FIELD OF THE INVENTIONThe invention relates to the field of network processors. More particularly, it relates to the use of protocol processing units for the network processors that are interfaced with special function coprocessors to provide high capacity message handling with real time response.
BACKGROUND OF THE INVENTIONThe use of a protocol processor unit (PPU) to provide for and to control the programmability of a network processor is well known. Likewise, the use of coprocessors with the PPU in the design of a computer system processing complex architecture is well established. Delays in processing events that require real time processing is a problem that directly affects system performance. By assigning a task to a specific coprocessor, rather than requiring the protocol processor unit to perform the task, a designer may increase the efficiency and performance of a computer system. Adding a coprocessor to a system under the prior art requires the redesign of the hardware that provides the instructions required by the PPU to operate the coprocessor. However, a significant drawback to the efficient use of coprocessors is the need to redesign this hardware whenever a coprocessor is changed or added to the system.

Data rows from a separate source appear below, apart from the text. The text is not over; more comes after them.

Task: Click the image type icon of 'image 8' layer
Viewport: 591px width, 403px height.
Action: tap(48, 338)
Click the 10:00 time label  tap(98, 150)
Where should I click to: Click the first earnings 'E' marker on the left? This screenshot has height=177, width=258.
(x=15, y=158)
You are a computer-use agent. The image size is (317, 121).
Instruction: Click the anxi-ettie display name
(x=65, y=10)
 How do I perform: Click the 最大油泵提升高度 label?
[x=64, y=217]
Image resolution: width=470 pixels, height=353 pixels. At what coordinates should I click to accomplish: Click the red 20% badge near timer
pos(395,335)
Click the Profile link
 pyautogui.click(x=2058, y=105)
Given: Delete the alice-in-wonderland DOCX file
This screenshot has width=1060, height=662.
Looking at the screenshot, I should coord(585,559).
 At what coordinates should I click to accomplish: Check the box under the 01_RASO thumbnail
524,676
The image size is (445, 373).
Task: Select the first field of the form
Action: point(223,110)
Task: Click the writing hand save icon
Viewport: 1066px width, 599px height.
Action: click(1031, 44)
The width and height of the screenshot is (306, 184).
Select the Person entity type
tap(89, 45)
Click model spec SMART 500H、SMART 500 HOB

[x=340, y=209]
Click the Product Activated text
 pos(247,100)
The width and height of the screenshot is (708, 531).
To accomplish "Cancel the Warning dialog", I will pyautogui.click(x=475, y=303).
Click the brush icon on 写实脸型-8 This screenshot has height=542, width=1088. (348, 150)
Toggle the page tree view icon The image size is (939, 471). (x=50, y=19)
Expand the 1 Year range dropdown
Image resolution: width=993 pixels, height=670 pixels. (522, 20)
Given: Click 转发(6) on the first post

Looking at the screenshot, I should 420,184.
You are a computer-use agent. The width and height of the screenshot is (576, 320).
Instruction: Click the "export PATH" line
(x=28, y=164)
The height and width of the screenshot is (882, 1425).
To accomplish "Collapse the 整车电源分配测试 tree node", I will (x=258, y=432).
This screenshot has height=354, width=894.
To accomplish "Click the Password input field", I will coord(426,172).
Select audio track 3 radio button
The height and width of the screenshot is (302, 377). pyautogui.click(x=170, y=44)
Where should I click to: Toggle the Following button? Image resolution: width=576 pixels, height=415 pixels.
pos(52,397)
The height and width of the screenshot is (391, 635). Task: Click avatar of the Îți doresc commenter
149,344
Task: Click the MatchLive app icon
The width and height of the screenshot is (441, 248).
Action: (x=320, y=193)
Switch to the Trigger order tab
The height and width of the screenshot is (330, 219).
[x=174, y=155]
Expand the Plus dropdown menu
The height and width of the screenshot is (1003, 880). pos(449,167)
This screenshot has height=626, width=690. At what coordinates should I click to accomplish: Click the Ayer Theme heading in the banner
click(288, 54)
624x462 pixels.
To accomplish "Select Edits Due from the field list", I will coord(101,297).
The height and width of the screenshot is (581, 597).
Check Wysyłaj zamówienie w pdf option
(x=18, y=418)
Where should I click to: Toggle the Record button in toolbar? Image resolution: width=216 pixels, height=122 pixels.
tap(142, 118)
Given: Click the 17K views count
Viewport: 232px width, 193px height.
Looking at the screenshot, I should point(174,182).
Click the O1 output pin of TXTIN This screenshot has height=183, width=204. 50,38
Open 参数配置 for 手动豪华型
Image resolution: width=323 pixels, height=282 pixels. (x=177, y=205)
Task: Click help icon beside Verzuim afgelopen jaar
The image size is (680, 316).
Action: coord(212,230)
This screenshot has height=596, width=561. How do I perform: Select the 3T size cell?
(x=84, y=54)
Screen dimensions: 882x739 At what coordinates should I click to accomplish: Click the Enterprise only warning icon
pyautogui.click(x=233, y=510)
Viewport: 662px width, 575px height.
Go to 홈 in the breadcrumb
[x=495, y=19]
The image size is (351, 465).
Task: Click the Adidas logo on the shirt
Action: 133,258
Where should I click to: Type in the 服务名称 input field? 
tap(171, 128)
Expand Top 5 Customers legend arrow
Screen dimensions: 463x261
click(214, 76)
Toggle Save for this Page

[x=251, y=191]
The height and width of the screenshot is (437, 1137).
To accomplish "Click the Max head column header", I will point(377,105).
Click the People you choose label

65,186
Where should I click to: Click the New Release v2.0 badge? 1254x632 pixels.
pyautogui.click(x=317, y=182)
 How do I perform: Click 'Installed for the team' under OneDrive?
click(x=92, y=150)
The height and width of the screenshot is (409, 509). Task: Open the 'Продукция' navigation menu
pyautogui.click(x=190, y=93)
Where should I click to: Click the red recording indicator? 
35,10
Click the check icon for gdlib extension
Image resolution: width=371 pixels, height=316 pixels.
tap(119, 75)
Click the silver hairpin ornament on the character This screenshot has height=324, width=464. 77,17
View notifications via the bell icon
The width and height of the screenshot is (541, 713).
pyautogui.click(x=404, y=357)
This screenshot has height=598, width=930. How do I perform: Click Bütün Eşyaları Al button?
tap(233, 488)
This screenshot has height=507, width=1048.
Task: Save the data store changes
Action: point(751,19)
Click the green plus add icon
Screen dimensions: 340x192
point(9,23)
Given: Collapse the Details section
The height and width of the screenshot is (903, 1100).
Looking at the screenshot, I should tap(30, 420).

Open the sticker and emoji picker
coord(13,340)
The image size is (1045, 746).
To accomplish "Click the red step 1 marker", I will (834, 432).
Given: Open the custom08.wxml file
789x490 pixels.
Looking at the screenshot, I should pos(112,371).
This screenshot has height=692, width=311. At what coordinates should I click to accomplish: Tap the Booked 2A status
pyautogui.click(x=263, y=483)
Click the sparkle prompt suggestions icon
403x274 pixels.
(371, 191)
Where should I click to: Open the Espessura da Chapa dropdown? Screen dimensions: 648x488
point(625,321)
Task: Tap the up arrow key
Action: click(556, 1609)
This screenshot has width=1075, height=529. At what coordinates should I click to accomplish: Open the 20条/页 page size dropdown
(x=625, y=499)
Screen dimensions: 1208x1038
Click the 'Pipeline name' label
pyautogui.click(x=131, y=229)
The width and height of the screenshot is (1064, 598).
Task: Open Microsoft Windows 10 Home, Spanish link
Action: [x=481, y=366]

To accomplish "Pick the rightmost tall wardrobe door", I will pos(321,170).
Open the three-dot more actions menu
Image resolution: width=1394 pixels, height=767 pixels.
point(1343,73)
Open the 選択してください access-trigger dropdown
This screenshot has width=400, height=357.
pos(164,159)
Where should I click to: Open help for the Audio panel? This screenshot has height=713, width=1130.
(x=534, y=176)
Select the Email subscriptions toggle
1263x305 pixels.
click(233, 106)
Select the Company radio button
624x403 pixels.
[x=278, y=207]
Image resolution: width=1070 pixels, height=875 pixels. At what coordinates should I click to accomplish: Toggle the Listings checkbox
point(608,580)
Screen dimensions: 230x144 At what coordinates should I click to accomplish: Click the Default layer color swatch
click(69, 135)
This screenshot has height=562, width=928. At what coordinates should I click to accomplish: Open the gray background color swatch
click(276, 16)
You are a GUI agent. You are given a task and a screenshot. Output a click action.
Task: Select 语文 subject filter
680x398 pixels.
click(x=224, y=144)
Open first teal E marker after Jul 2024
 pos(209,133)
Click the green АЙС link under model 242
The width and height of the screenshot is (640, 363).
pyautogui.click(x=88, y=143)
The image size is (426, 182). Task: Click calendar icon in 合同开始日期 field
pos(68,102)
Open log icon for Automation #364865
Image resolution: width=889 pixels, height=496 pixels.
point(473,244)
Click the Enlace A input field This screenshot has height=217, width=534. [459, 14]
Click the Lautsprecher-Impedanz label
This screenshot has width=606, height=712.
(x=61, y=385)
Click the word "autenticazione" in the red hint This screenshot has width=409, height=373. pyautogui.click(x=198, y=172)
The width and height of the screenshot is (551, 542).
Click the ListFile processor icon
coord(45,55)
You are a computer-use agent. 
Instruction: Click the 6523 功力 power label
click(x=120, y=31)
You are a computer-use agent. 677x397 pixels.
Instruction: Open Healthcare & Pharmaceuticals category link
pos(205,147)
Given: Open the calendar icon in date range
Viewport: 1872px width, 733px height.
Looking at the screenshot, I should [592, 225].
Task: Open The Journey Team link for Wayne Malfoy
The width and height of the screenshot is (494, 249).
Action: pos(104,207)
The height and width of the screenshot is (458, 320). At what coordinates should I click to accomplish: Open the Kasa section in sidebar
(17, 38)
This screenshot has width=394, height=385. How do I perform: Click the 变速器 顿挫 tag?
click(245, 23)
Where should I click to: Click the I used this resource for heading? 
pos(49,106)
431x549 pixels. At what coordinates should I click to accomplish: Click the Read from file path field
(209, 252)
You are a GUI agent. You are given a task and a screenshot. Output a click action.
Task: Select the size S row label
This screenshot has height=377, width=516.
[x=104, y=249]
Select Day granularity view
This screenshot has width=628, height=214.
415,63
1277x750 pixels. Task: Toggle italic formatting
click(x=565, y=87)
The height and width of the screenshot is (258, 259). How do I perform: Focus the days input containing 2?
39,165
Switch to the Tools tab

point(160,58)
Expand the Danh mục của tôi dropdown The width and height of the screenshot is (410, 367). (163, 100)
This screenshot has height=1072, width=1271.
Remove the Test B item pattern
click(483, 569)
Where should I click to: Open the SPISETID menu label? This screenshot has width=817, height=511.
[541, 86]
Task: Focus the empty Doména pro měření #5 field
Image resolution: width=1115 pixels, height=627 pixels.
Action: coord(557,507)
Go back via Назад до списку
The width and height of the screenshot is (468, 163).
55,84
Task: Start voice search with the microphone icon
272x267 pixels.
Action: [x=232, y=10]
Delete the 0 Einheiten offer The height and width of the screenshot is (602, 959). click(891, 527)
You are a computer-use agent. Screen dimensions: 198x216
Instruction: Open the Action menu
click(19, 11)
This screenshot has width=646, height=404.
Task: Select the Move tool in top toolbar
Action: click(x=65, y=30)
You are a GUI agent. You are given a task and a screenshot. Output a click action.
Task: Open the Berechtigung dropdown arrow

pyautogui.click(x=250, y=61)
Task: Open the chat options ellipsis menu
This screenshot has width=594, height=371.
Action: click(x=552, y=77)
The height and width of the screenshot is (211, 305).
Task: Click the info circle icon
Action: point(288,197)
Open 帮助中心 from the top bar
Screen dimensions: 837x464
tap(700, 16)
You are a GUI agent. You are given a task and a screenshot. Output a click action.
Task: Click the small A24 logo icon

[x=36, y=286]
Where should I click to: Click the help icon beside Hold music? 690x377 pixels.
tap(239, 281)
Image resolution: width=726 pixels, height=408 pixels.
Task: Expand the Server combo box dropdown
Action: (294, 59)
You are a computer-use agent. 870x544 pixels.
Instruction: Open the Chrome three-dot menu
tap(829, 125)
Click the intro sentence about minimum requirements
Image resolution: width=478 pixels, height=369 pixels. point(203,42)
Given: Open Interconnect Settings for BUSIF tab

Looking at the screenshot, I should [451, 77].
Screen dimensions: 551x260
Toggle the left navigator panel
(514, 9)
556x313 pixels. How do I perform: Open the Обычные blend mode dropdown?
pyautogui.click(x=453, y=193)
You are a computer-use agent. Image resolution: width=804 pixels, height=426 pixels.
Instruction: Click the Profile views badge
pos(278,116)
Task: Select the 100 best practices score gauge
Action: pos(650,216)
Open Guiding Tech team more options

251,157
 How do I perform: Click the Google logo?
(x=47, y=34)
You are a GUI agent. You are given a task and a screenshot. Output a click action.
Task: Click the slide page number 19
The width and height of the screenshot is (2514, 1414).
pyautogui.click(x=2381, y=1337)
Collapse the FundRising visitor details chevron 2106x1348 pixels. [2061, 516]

SUMMARY OF THE INVENTIONThe deficiencies of the prior art network processors are overcome in accordance with the present invention as hereafter described.
The present invention consists of a novel processing system and its method of use. The system comprises the following structural components:
a main processing unit, at least one, and preferably several, coprocessor units and an interface between the main processing unit and each of the coprocessor units. The main processing unit executes a sequence of instructions in a stored program. Each coprocessor unit is responsive to said main processing unit and is adapted to efficiently perform specific tasks under the control of the main processing unit. The interface between the main processing unit and each coprocessor unit enables one or more of the following functions: configuration of each coprocessor unit; initiation of specific tasks to be completed by each coprocessor unit; access to status information relating to each coprocessor unit; and providing means for returning results relating to specific tasks completed by each coprocessor unit. The main processing unit and coprocessor unit(s) each includes one or more special purpose registers. The interface is capable of mapping the special purpose registers from said main processing unit and coprocessor units into a common address map.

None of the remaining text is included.